(Stored records)
Content starts

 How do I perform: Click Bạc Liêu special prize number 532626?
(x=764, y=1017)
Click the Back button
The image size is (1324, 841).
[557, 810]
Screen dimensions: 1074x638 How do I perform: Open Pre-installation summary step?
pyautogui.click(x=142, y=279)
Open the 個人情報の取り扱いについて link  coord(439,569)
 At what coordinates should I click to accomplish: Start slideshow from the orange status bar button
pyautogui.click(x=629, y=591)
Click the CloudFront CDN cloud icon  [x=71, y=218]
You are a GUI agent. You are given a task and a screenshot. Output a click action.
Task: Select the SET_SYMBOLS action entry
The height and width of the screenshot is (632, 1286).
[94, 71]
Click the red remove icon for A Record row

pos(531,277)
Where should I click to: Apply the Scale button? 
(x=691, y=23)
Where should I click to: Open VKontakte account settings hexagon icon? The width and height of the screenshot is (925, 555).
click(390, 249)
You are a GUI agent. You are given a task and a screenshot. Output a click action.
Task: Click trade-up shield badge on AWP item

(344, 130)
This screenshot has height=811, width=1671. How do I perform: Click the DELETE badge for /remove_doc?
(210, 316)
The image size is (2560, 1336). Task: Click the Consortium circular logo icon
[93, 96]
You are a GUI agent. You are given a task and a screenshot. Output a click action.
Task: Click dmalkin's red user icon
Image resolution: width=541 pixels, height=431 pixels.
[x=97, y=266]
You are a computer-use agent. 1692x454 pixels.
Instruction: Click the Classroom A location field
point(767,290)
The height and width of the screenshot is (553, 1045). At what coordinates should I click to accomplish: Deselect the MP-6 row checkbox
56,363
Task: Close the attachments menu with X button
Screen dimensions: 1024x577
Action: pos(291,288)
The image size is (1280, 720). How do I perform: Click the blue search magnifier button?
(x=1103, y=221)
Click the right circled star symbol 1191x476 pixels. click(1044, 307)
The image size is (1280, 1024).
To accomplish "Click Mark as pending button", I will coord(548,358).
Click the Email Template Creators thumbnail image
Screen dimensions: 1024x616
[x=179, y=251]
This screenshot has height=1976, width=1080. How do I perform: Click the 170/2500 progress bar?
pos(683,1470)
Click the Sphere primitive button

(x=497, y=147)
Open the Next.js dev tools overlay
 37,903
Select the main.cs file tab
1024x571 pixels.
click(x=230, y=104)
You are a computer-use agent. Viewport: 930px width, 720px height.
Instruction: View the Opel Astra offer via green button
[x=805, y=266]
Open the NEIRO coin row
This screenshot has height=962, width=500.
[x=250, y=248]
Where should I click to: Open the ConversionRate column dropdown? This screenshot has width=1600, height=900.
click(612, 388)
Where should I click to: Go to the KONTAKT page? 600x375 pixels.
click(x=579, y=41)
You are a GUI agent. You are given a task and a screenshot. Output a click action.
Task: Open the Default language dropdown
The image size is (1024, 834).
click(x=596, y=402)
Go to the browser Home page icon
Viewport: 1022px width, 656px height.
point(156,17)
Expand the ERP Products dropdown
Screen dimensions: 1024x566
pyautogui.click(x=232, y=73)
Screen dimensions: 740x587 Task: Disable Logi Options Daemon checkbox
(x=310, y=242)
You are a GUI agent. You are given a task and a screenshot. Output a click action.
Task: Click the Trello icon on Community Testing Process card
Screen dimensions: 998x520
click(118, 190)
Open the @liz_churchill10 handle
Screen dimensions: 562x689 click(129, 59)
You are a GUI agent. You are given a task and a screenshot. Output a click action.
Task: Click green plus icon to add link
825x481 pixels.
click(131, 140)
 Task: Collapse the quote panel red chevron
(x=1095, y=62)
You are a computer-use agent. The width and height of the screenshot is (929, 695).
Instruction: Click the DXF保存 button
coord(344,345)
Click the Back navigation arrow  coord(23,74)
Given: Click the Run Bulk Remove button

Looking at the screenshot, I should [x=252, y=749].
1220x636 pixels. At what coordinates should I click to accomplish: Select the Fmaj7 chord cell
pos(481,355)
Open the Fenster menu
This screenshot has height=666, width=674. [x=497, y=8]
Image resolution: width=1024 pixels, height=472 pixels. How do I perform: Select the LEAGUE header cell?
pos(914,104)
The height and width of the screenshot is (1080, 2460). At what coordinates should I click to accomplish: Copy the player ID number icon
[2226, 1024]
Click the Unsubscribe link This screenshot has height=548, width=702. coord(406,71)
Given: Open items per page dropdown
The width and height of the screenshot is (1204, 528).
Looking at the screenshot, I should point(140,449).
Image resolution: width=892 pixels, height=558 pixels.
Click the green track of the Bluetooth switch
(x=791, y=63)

Content ends

[ABOUT THIS EXERCISE] Pull every line holding "link" out of the records.

[YOUR RESPONSE]
Open the 個人情報の取り扱いについて link  coord(439,569)
Task: Click green plus icon to add link
Click the Unsubscribe link This screenshot has height=548, width=702. coord(406,71)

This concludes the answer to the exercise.